==== Source material

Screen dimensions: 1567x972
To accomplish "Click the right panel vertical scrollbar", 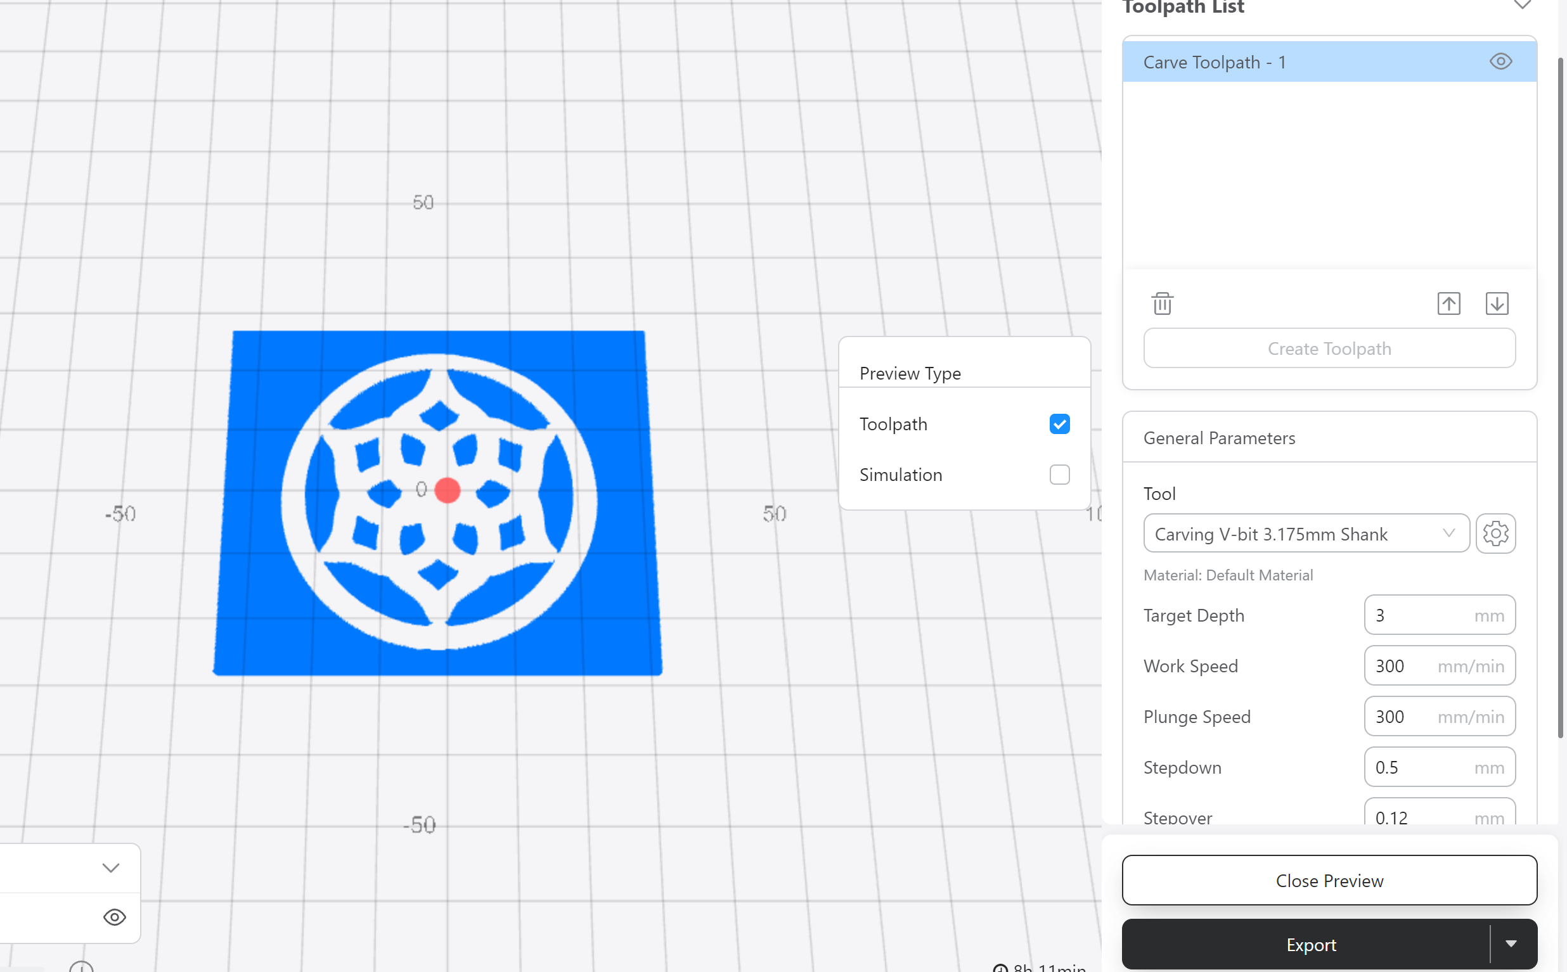I will (1560, 399).
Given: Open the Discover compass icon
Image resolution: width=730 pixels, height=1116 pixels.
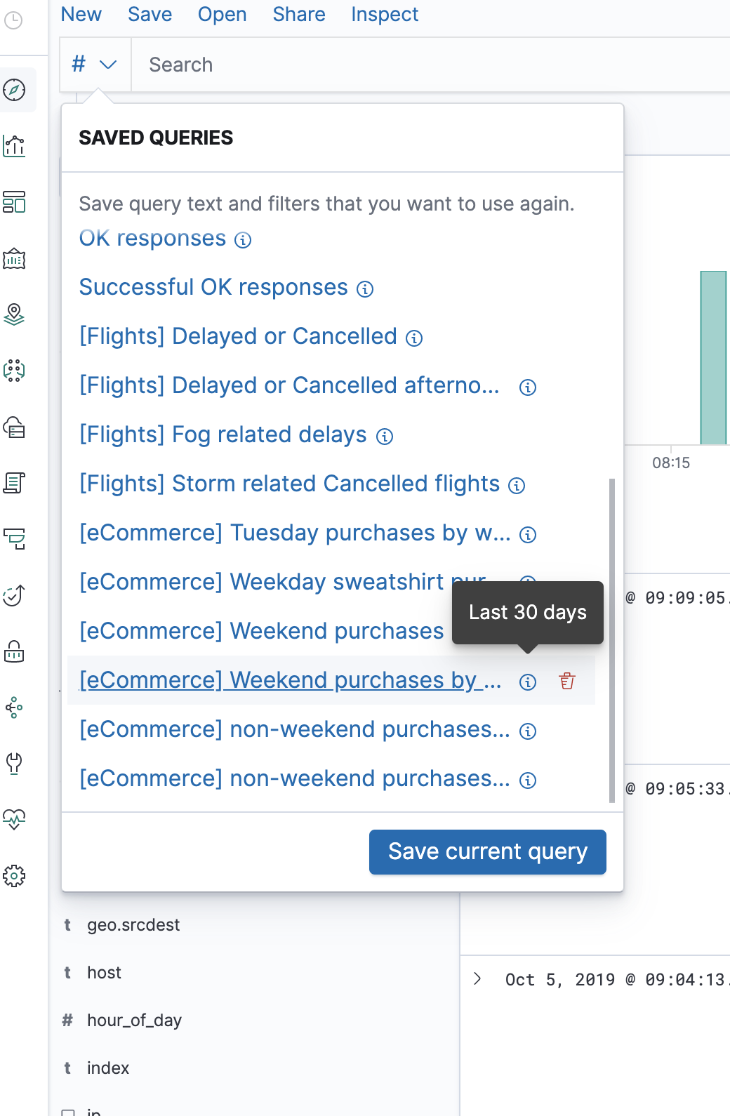Looking at the screenshot, I should click(x=14, y=90).
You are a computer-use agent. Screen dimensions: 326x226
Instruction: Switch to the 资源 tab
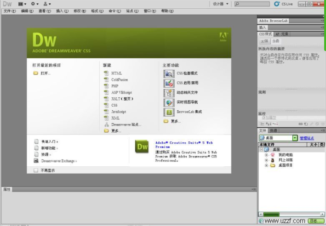coord(274,131)
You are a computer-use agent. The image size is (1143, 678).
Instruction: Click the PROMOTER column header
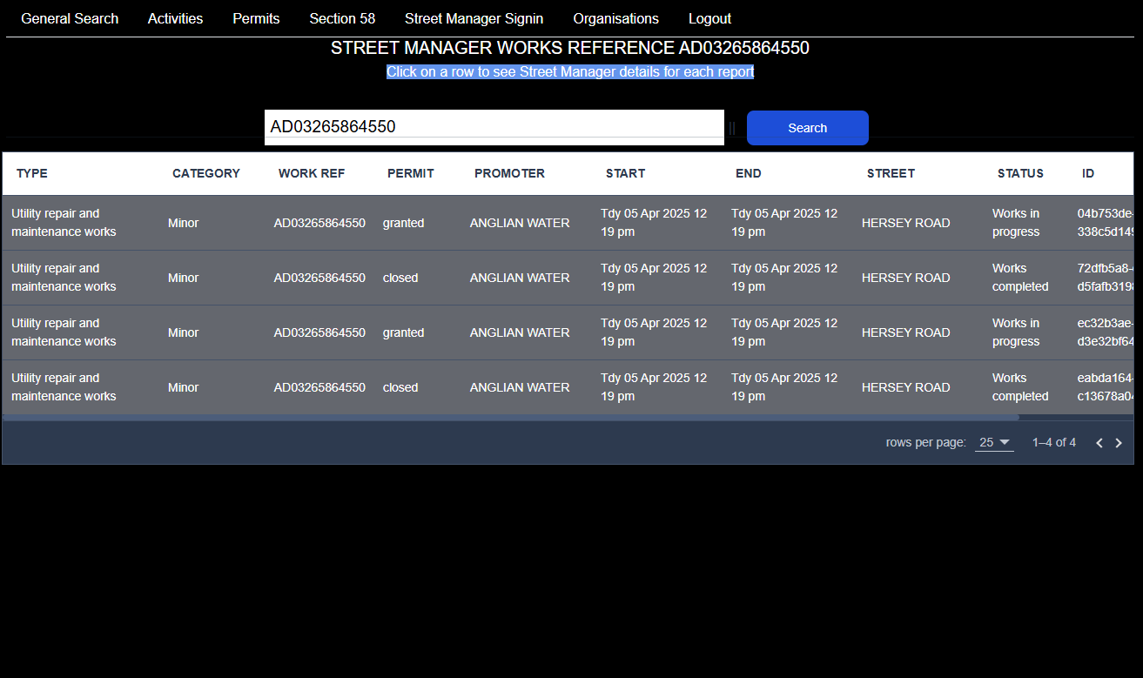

========

▶ _What you will do_: In the copy, only the lines from the one holding "Image resolution: width=730" through the end of the listing above should appear, retyped exactly, both ends included, with no pictures.

▶ _Written answer_:
Image resolution: width=730 pixels, height=1116 pixels.
Looking at the screenshot, I should click(x=14, y=90).
You are a computer-use agent. Screen dimensions: 326x226
Instruction: Switch to the 资源 tab
coord(274,131)
You are a computer-use agent. The image size is (1143, 678).
Instruction: Click the PROMOTER column header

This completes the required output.